▶ SOURCE DOCUMENT
......

CLL Writers’ Awards judges’ convenor Jenny Robin Jones says Dame Christine Cole Catley’s proposed autobiography will look back at a life-time’s changes in New Zealand society.

‘Chris has worked with many outstanding people in literature, the arts, teaching, publishing, politics, health reform, parent education and mental health. She has the knowledge and talent to write from the heart about her relationships with seminal New Zealand writers such as Janet Frame, Frank Sargeson and those, like her great friend Michael King, who took New Zealand writing into the modern period.
‘Her project promises to be both highly personal and scrupulously candid.’

Satirist, columnist and author, Steve Braunias received the second $35,000 CLL Award for his work, New Zealand: The Biography.

Braunias’s work will examine New Zealanders’ spirit and psyche in a series of observational essays about 22 specific locations around the country. ‘The book aims to show’, says Braunias ‘that New Zealanders are a passionate people with a sense of profound – and sometimes profoundly troubled – sense of belonging to where they live.’

Jones says Steve Braunias’s particular skill is to manoeuvre oblique subjects until they yield surprising insights into the life and times of mainstream New Zealand society.

......

▶ DATA LISTING

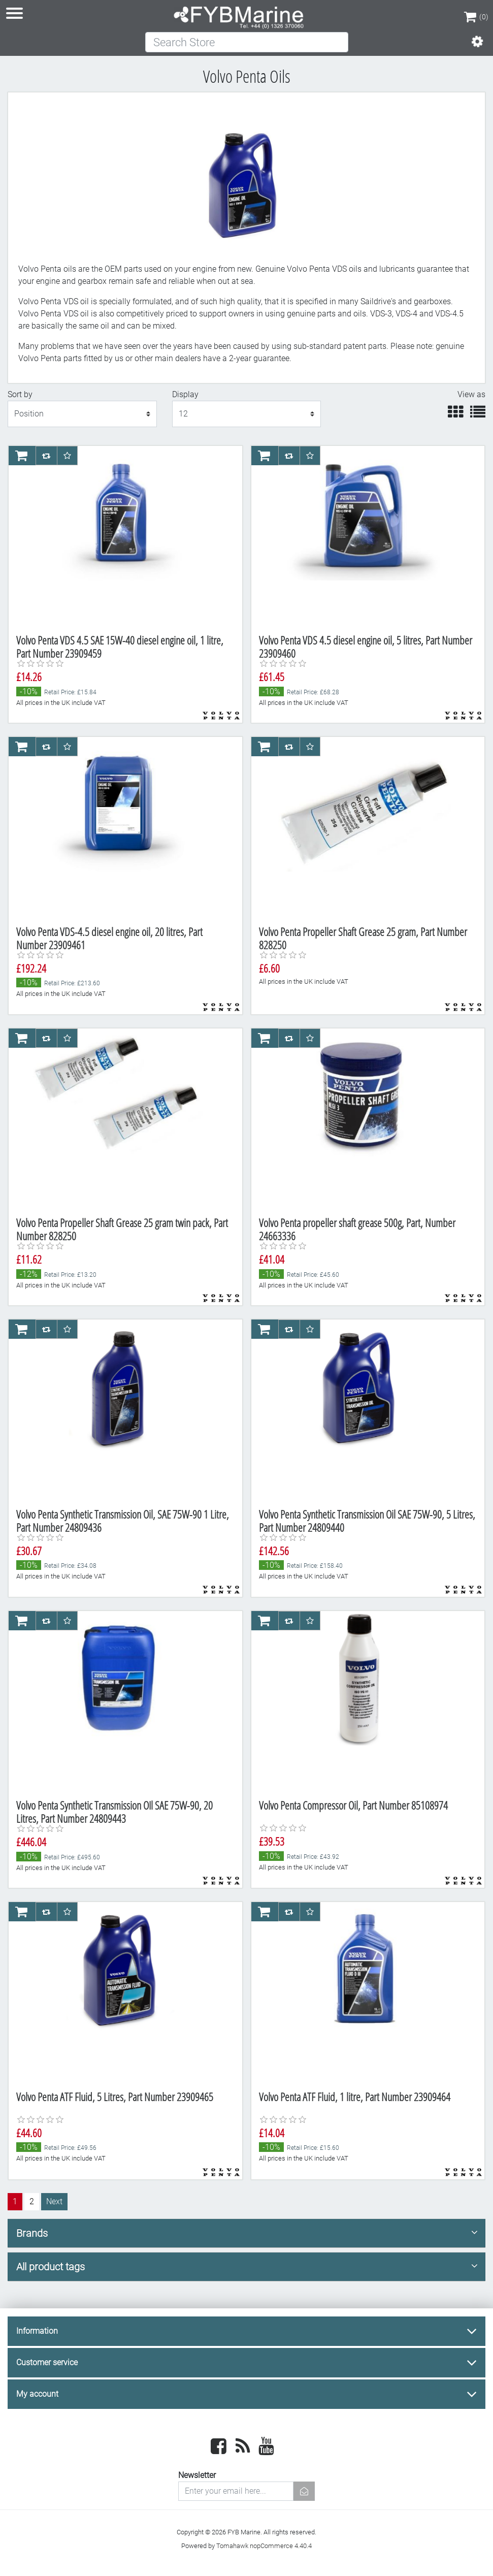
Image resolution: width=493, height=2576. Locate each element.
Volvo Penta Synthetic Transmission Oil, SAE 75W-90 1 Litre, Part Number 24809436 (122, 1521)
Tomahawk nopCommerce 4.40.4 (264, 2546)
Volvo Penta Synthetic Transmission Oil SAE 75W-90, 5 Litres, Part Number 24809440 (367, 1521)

......

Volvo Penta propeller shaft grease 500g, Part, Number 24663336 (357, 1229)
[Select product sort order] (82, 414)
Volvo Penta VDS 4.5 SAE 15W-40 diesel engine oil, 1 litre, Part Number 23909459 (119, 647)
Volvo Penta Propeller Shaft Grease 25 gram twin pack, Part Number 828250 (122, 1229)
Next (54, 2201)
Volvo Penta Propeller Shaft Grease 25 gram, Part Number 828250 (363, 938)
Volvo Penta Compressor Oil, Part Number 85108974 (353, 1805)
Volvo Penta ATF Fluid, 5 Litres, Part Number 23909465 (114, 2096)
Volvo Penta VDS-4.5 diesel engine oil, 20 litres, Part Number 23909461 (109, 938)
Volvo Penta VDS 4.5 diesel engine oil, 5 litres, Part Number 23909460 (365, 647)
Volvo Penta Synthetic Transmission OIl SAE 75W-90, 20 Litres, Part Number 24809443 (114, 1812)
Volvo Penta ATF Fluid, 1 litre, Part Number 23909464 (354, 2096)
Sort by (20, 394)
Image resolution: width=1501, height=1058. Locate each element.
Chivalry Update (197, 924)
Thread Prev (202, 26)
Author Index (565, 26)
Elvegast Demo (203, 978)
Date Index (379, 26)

......

▶ SET EXERCISE A
In the text about the CLL Writers' Awards, how many locations will Steve Braunias's essays be about?
▶ SET EXERCISE B
Pick up the text about the CLL Writers' Awards after its final sentence and keep writing.

▶ RIGHT ANSWER A
22 specific locations around the country.

▶ RIGHT ANSWER B
‘Steve’s writing is original, intuitive, and incisive. He exercises a shrewd judgement of well-known political figures, but in books and columns he has also explored the margins of this country: the natural margins populated by mud and mangroves, also the social margins with its oddball and sometimes tragic inhabitants.
‘If Dame Christine’s proposed work is decades deep and reflective, the book proposed by Steve Braunias, will be utterly contemporary.’


Earlier this year CLL Writers’ Award recipient Paul Millar’s biography No Fretful Sleeper: A Life of Bill Pearson was published to critical acclaim as were Award recipient Hazel Riseborough’s Shear Hard Work: A History of Shearing in New Zealand and Jeffrey Paparoa Holman’s Best of Both World’s.

Jill Trevelyan’s biography, Rita Angus: An Artist’s Life, for which she won a CLL Award, took the 2009 Montana Medal for Non-Fiction.
Other CLL Award winning books include Lloyd Spencer Davis’ Looking For Darwin and Stevan Eldred-Griggs’ Diggers Hatters and Whores. A Plume of Bees: A Literary Biography of CK Stead by Judith Dell Panny and Martin Edmond’s Zone of the Marvellous were both published last year.

Established in 2002, the CLL Writers’ Awards are financed from copyright licensing revenue received by Copyright Licensing Limited (CLL) on behalf of authors and publishers.

CLL/NZSA Research Grants – winners

For the third year, CLL in association with the New Zealand Society of Authors (NZSA) presented two research grants for fiction or non-fiction.

Award-winning Wellington writer Rebecca Priestley won the Stout Centre Research Grant. The prize will support research for her next anthology, The Awa Book of Antarctic Science.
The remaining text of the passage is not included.